Abstract
Certifying an autonomous drone for operation beyond visual line of sight (BVLOS) requires demonstrating not just that the vehicle usually behaves safely, but that it cannot violate specified safety properties under any reachable state. Formal verification, which provides mathematical guarantees rather than empirical evidence, is entering drone system design through two practical routes: reachability analysis for flight envelope protection and runtime monitoring using synthesized invariant monitors. Neither approach covers the full autonomy stack yet, but both are now appearing in pre-certification packages submitted to the FAA and EASA.
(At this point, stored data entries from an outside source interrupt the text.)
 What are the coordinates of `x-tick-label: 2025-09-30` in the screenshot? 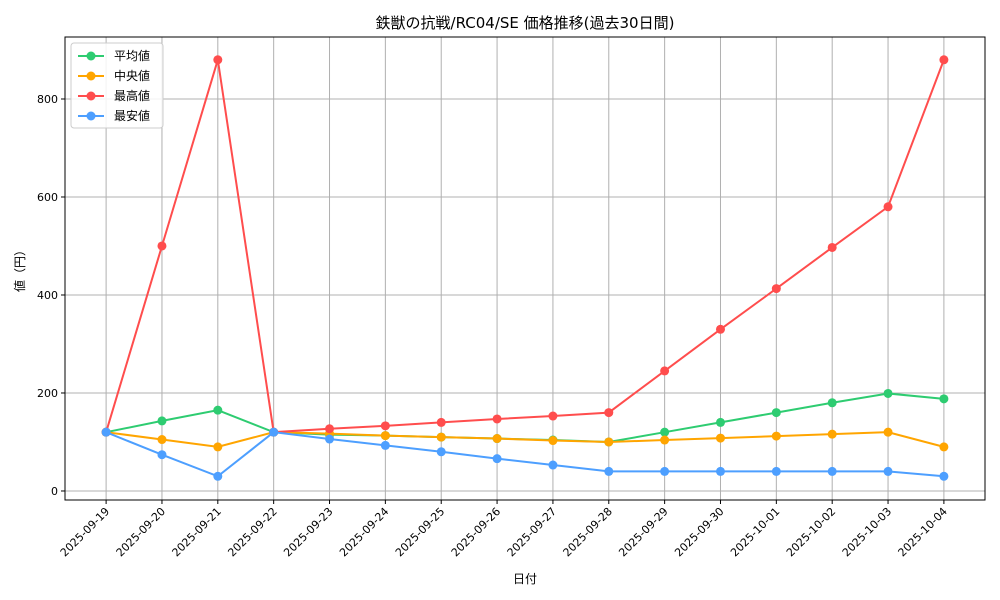 It's located at (699, 532).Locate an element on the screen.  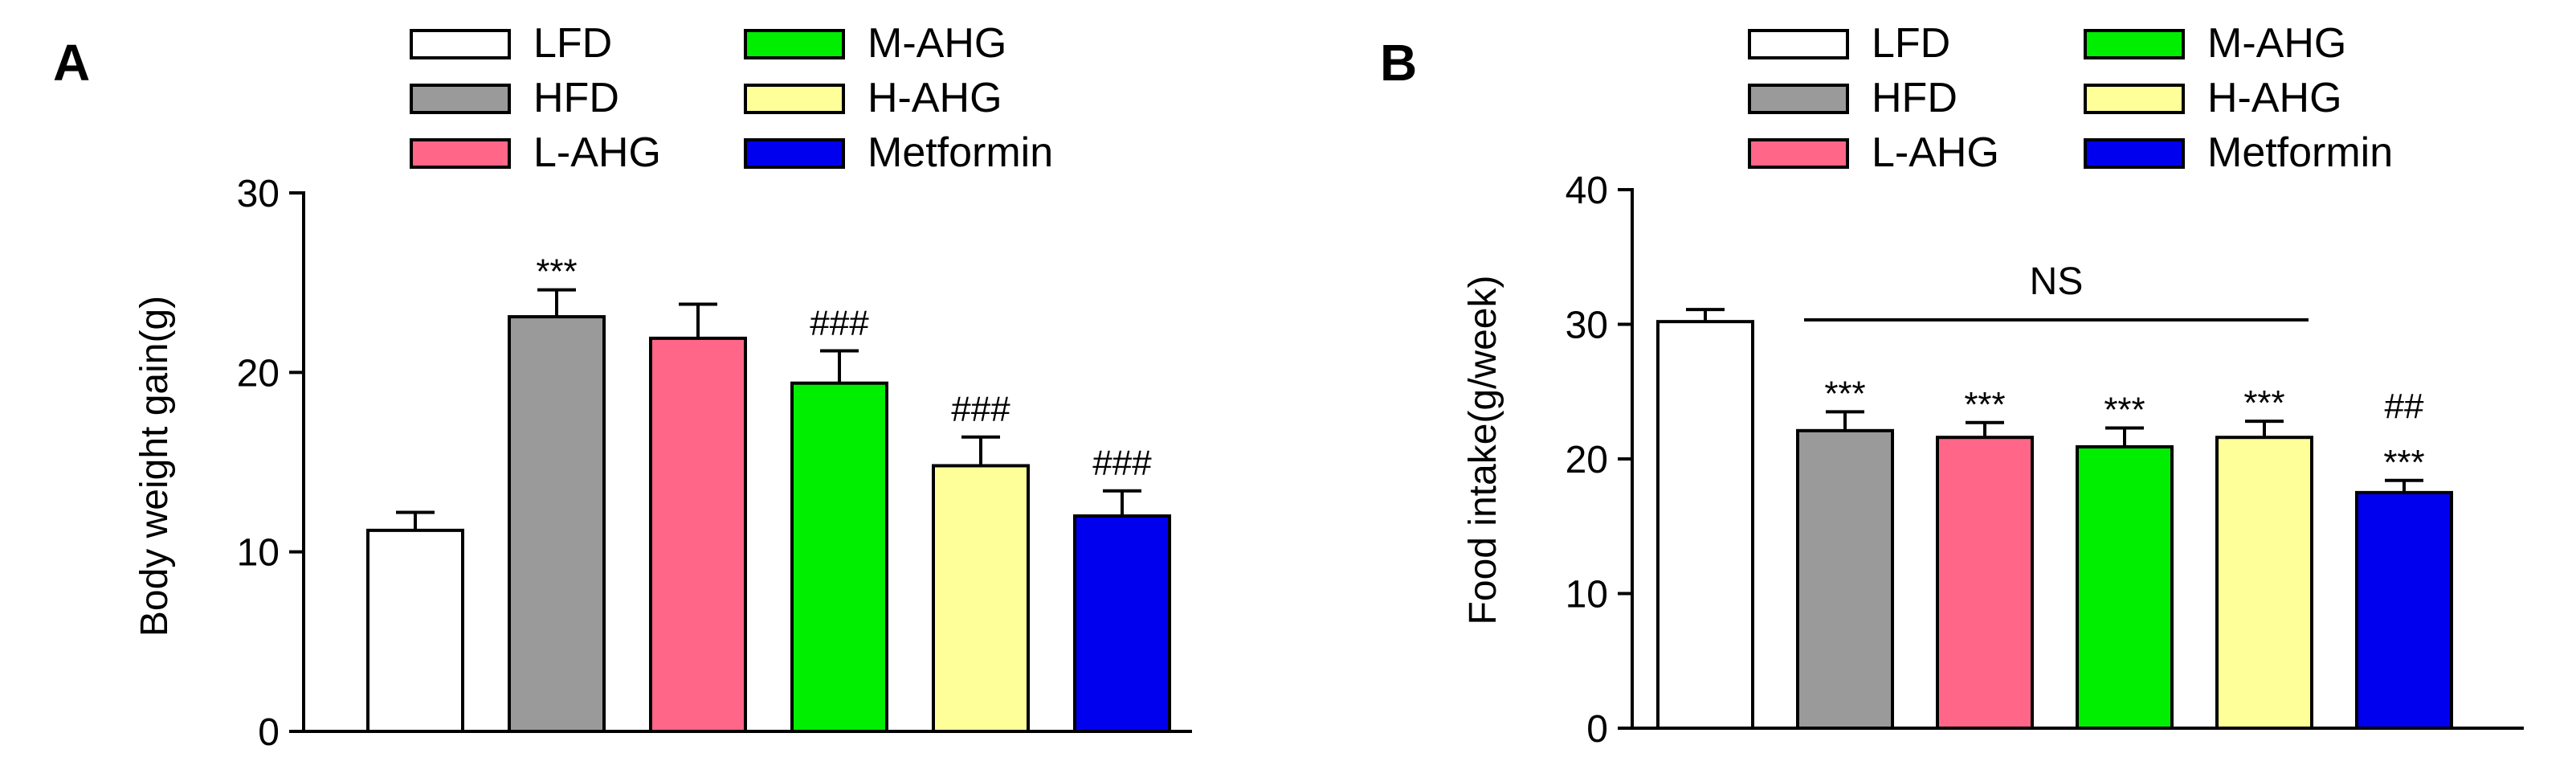
panel-b-significance-label: ## is located at coordinates (2404, 407).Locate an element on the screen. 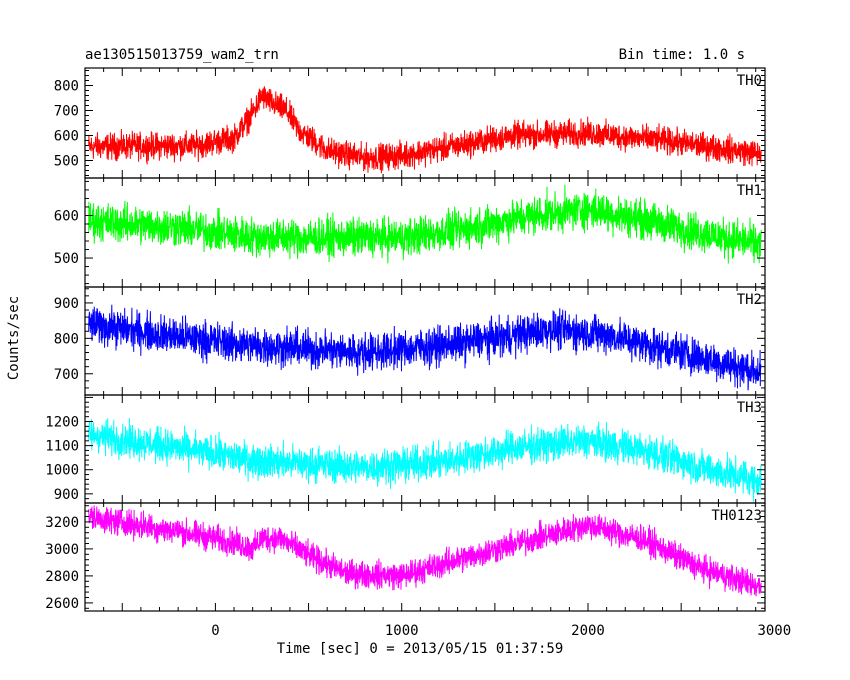 The height and width of the screenshot is (680, 850). panel-th2: TH2 700 800 900 is located at coordinates (410, 341).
Reachability Analysis for Flight Envelope Protection
Reachability analysis computes the set of states a dynamical system can occupy over a time horizon from a given initial set, given worst-case disturbances. For a quadrotor or fixed-wing UAV, the safety property is typically that the state trajectory stays inside a defined flight envelope - bounded altitude, airspeed, roll, and proximity to restricted airspace. Tools such as Flow*, DryVR, and the MATLAB Aerospace Toolbox’s reachability extensions have been applied to linearized and nonlinear UAV models. The challenge is scalability: high-fidelity aerodynamic models with dozens of state variables produce reachability problems that current solvers cannot close in reasonable time. Most verified envelopes use simplified dynamics with explicit conservatism bounds, meaning the verified envelope is smaller than the true flyable region.
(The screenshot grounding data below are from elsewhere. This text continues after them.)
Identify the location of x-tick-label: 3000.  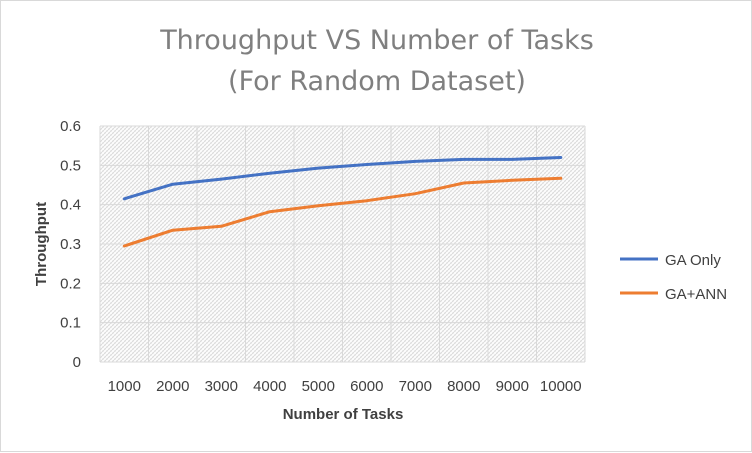
(222, 386).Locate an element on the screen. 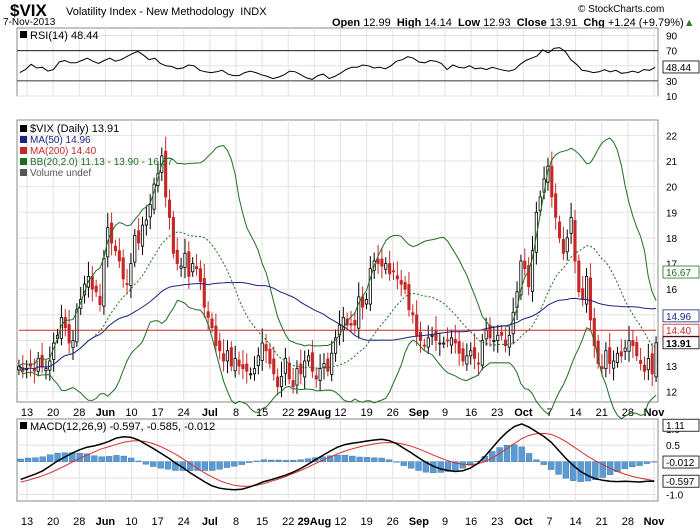  macd-panel-frame is located at coordinates (338, 460). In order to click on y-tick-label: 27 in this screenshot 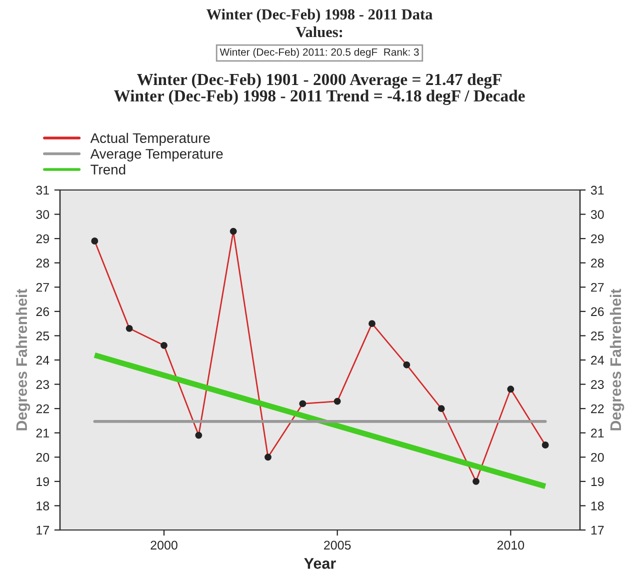, I will do `click(42, 287)`.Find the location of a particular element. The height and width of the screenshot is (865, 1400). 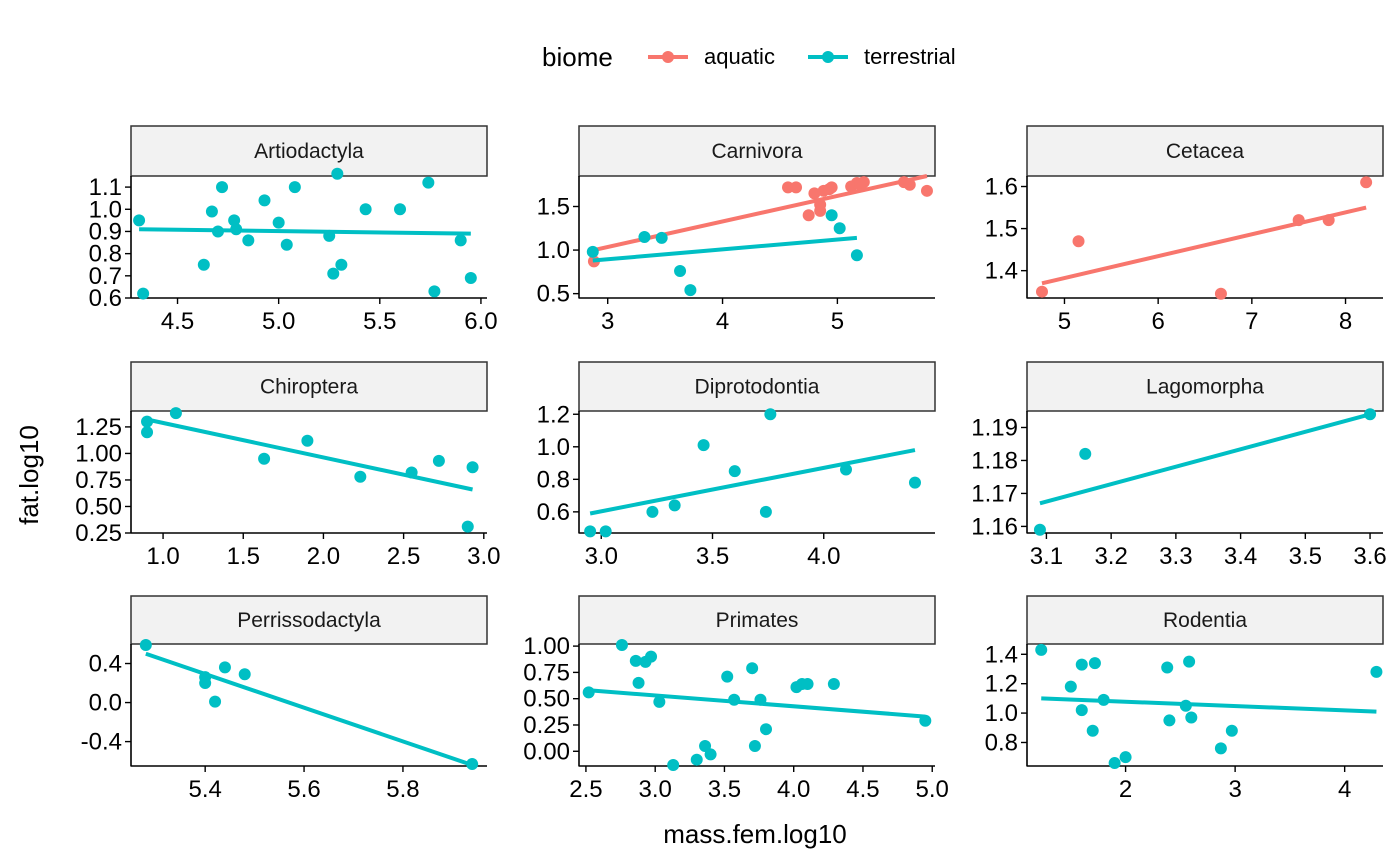

x-tick-label: 3.6 is located at coordinates (1370, 556).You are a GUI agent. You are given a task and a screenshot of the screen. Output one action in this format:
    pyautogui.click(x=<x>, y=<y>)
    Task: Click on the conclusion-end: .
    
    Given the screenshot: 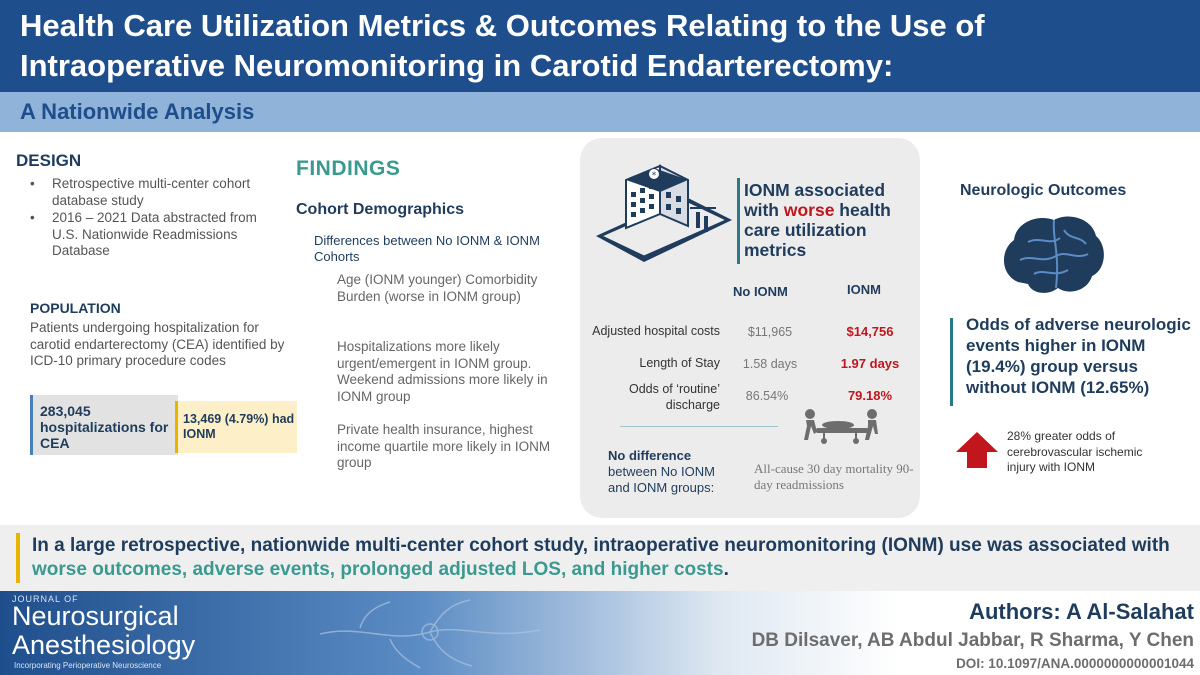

Neural Network Controller Verification
Modern drone autopilots increasingly incorporate neural network components, particularly for state estimation and trajectory tracking under sensor noise. Verifying properties of neural controllers requires tools beyond classical reachability analysis. Satisfiability modulo theories solvers adapted for piecewise-linear networks (Marabou, alpha-beta CROWN) and abstract interpretation frameworks (AI2, ERAN) can verify local input-output properties of small networks but have not yet scaled to the sizes used in production flight controllers. Research groups at Stanford’s AeroCASE lab and at TU Munich have published compositional approaches where the neural component is verified modularly against a specification, and the specification is separately verified against the system safety property, reducing the monolithic verification burden.
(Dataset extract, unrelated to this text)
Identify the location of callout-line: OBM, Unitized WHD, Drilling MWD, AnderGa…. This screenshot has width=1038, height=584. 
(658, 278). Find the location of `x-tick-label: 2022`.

Runtime Monitoring as a Complement
Where full offline verification is intractable, runtime monitors synthesized from temporal logic specifications provide a complementary safety layer. A monitor observes the vehicle state at each control cycle and raises a flag if any safety invariant is about to be violated, triggering a pre-verified failsafe maneuver. Synthesizing monitors from Signal Temporal Logic (STL) or Metric Temporal Logic (MTL) specifications is well-understood for linear systems. The harder problem is monitor latency: a monitor that detects a violation 200ms too late may find the vehicle already outside the recoverable envelope. DARPA’s Assured Autonomy program funded work on predictive monitors that flag invariant violations before they occur, using short-horizon reachable sets computed online.
Certification Pathway
EASA’s Easy Access Rules for BVLOS operations and the FAA’s forthcoming UAS-specific means of compliance both acknowledge formal methods as an acceptable verification technique, but neither specifies required coverage levels or tool qualification standards. Industry working groups, including the EUROCAE WG-105 and the RTCA SC-228 subcommittees, are drafting guidance that would allow formal verification artifacts to substitute for some flight test hours. Until those standards finalize, the practical certification value of formal verification is most in reducing the number of required flight test scenarios by establishing bounded coverage of a well-defined state space.